Rewrite the records below, replacing "Add Comment" with "Post Comment" wherever it appears and keeping everything else the same.
-------- Data listing
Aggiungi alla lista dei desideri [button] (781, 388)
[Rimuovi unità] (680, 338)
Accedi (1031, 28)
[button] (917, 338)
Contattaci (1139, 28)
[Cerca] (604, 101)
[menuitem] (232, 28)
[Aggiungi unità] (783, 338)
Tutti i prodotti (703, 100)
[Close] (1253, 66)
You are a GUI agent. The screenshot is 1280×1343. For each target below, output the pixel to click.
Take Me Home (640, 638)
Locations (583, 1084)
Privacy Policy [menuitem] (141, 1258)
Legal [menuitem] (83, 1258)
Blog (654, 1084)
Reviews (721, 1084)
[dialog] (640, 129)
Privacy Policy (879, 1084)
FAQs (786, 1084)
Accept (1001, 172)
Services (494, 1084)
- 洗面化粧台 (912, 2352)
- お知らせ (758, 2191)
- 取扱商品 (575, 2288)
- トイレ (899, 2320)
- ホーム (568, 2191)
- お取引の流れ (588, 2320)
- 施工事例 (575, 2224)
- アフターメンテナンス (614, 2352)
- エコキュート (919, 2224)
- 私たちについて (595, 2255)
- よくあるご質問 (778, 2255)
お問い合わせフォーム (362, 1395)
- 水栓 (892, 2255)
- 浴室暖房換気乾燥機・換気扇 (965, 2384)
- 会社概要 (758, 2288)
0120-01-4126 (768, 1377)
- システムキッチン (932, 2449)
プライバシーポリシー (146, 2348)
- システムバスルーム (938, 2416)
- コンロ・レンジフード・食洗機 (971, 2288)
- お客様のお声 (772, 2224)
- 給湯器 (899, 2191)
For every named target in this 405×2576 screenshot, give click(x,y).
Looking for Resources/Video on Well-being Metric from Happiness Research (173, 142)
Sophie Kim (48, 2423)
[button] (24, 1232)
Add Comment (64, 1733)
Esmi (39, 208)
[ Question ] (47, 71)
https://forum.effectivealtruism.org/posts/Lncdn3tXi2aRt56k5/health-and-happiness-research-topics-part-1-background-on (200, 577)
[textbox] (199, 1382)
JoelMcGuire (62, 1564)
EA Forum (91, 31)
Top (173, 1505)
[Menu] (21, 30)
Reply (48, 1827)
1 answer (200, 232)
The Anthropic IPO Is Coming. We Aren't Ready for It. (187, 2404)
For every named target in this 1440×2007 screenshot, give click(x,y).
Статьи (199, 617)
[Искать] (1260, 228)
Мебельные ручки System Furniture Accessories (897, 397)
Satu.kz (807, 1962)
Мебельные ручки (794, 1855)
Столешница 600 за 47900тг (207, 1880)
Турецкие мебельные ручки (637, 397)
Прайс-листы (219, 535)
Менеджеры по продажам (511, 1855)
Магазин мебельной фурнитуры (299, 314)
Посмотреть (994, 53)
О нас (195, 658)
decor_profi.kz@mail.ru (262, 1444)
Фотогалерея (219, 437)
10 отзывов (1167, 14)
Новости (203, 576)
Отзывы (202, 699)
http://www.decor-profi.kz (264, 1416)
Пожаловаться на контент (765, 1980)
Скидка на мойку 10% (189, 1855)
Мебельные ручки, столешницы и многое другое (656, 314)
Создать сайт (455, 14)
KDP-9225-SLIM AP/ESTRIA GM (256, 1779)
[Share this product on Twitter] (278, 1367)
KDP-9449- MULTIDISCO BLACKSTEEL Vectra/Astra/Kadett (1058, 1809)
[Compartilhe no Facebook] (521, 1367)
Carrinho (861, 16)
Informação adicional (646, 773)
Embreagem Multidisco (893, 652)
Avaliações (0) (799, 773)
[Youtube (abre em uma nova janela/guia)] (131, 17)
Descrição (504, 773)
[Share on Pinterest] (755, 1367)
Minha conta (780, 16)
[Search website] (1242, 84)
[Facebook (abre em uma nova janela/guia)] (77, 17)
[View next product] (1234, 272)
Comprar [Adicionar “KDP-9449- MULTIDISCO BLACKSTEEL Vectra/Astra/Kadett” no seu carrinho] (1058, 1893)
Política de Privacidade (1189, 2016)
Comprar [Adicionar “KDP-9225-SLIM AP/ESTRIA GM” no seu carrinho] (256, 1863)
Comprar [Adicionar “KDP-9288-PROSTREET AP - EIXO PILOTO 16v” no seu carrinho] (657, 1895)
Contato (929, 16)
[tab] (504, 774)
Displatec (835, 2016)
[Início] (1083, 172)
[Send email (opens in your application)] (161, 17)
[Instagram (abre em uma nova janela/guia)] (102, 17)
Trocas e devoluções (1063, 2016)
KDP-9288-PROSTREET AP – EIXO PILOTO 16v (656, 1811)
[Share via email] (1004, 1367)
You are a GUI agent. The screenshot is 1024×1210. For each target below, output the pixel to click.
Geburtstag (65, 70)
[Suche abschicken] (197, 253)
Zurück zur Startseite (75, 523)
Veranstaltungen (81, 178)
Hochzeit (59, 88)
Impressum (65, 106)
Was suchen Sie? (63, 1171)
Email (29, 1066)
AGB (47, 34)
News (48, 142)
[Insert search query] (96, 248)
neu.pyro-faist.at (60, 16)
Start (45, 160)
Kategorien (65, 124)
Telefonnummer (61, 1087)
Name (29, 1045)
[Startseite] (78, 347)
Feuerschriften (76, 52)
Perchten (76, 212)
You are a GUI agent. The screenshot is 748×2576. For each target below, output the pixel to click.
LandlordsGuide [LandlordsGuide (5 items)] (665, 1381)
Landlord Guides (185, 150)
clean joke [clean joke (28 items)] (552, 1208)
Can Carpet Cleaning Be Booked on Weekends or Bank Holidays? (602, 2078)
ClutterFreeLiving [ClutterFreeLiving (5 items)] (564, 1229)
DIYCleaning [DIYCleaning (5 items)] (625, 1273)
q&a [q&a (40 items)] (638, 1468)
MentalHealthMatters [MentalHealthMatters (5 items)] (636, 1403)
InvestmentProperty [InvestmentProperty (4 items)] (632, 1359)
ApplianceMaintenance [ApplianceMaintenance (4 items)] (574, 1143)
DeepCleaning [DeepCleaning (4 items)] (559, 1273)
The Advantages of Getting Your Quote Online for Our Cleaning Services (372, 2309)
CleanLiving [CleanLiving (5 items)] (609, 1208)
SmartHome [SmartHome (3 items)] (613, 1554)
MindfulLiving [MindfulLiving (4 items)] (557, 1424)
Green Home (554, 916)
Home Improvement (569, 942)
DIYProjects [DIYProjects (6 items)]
----------------
● The completed task
Aggiungi alla lista dei desideri [button] (781, 388)
[Rimuovi unità] (680, 338)
Accedi (1031, 28)
[button] (917, 338)
Contattaci (1139, 28)
[Cerca] (604, 101)
[menuitem] (232, 28)
[Aggiungi unità] (783, 338)
Tutti i prodotti (703, 100)
[Close] (1253, 66)
You are a GUI agent. The screenshot is 1280×1343. For each target below, output the pixel to click.
Take Me Home (640, 638)
Locations (583, 1084)
Privacy Policy [menuitem] (141, 1258)
Legal [menuitem] (83, 1258)
Blog (654, 1084)
Reviews (721, 1084)
[dialog] (640, 129)
Privacy Policy (879, 1084)
FAQs (786, 1084)
Accept (1001, 172)
Services (494, 1084)
- 洗面化粧台 (912, 2352)
- お知らせ (758, 2191)
- 取扱商品 (575, 2288)
- トイレ (899, 2320)
- ホーム (568, 2191)
- お取引の流れ (588, 2320)
- 施工事例 (575, 2224)
- アフターメンテナンス (614, 2352)
- エコキュート (919, 2224)
- 私たちについて (595, 2255)
- よくあるご質問 (778, 2255)
お問い合わせフォーム (362, 1395)
- 水栓 (892, 2255)
- 浴室暖房換気乾燥機・換気扇 (965, 2384)
- 会社概要 (758, 2288)
0120-01-4126 (768, 1377)
- システムキッチン (932, 2449)
プライバシーポリシー (146, 2348)
- システムバスルーム (938, 2416)
- コンロ・レンジフード・食洗機 (971, 2288)
- お客様のお声 (772, 2224)
- 給湯器 (899, 2191)
For every named target in this 405×2576 screenshot, give click(x,y).
Looking for Resources/Video on Well-being Metric from Happiness Research (173, 142)
Sophie Kim (48, 2423)
[button] (24, 1232)
Post Comment (64, 1733)
Esmi (39, 208)
[ Question ] (47, 71)
https://forum.effectivealtruism.org/posts/Lncdn3tXi2aRt56k5/health-and-happiness-research-topics-part-1-background-on (200, 577)
[textbox] (199, 1382)
JoelMcGuire (62, 1564)
EA Forum (91, 31)
Top (173, 1505)
[Menu] (21, 30)
Reply (48, 1827)
1 answer (200, 232)
The Anthropic IPO Is Coming. We Aren't Ready for It. (187, 2404)
For every named target in this 1440×2007 screenshot, give click(x,y).
Статьи (199, 617)
[Искать] (1260, 228)
Мебельные ручки System Furniture Accessories (897, 397)
Satu.kz (807, 1962)
Мебельные ручки (794, 1855)
Столешница 600 за 47900тг (207, 1880)
Турецкие мебельные ручки (637, 397)
Прайс-листы (219, 535)
Менеджеры по продажам (511, 1855)
Магазин мебельной фурнитуры (299, 314)
Посмотреть (994, 53)
О нас (195, 658)
decor_profi.kz@mail.ru (262, 1444)
Фотогалерея (219, 437)
10 отзывов (1167, 14)
Новости (203, 576)
Отзывы (202, 699)
http://www.decor-profi.kz (264, 1416)
Пожаловаться на контент (765, 1980)
Скидка на мойку 10% (189, 1855)
Мебельные ручки, столешницы и многое другое (656, 314)
Создать сайт (455, 14)
KDP-9225-SLIM AP/ESTRIA GM (256, 1779)
[Share this product on Twitter] (278, 1367)
KDP-9449- MULTIDISCO BLACKSTEEL Vectra/Astra/Kadett (1058, 1809)
[Compartilhe no Facebook] (521, 1367)
Carrinho (861, 16)
Informação adicional (646, 773)
Embreagem Multidisco (893, 652)
Avaliações (0) (799, 773)
[Youtube (abre em uma nova janela/guia)] (131, 17)
Descrição (504, 773)
[Share on Pinterest] (755, 1367)
Minha conta (780, 16)
[Search website] (1242, 84)
[Facebook (abre em uma nova janela/guia)] (77, 17)
[View next product] (1234, 272)
Comprar [Adicionar “KDP-9449- MULTIDISCO BLACKSTEEL Vectra/Astra/Kadett” no seu carrinho] (1058, 1893)
Política de Privacidade (1189, 2016)
Comprar [Adicionar “KDP-9225-SLIM AP/ESTRIA GM” no seu carrinho] (256, 1863)
Comprar [Adicionar “KDP-9288-PROSTREET AP - EIXO PILOTO 16v” no seu carrinho] (657, 1895)
Contato (929, 16)
[tab] (504, 774)
Displatec (835, 2016)
[Início] (1083, 172)
[Send email (opens in your application)] (161, 17)
[Instagram (abre em uma nova janela/guia)] (102, 17)
Trocas e devoluções (1063, 2016)
KDP-9288-PROSTREET AP – EIXO PILOTO 16v (656, 1811)
[Share via email] (1004, 1367)
You are a GUI agent. The screenshot is 1024×1210. For each target below, output the pixel to click.
Geburtstag (65, 70)
[Suche abschicken] (197, 253)
Zurück zur Startseite (75, 523)
Veranstaltungen (81, 178)
Hochzeit (59, 88)
Impressum (65, 106)
Was suchen Sie? (63, 1171)
Email (29, 1066)
AGB (47, 34)
News (48, 142)
[Insert search query] (96, 248)
neu.pyro-faist.at (60, 16)
Start (45, 160)
Kategorien (65, 124)
Telefonnummer (61, 1087)
Name (29, 1045)
[Startseite] (78, 347)
Feuerschriften (76, 52)
Perchten (76, 212)
You are a GUI agent. The screenshot is 748×2576. For each target below, output the pixel to click.
LandlordsGuide [LandlordsGuide (5 items)] (665, 1381)
Landlord Guides (185, 150)
clean joke [clean joke (28 items)] (552, 1208)
Can Carpet Cleaning Be Booked on Weekends or Bank Holidays? (602, 2078)
ClutterFreeLiving [ClutterFreeLiving (5 items)] (564, 1229)
DIYCleaning [DIYCleaning (5 items)] (625, 1273)
q&a [q&a (40 items)] (638, 1468)
MentalHealthMatters [MentalHealthMatters (5 items)] (636, 1403)
InvestmentProperty [InvestmentProperty (4 items)] (632, 1359)
ApplianceMaintenance [ApplianceMaintenance (4 items)] (574, 1143)
DeepCleaning [DeepCleaning (4 items)] (559, 1273)
The Advantages of Getting Your Quote Online for Our Cleaning Services (372, 2309)
CleanLiving [CleanLiving (5 items)] (609, 1208)
SmartHome [SmartHome (3 items)] (613, 1554)
MindfulLiving [MindfulLiving (4 items)] (557, 1424)
Green Home (554, 916)
Home Improvement (569, 942)
DIYProjects [DIYProjects (6 items)]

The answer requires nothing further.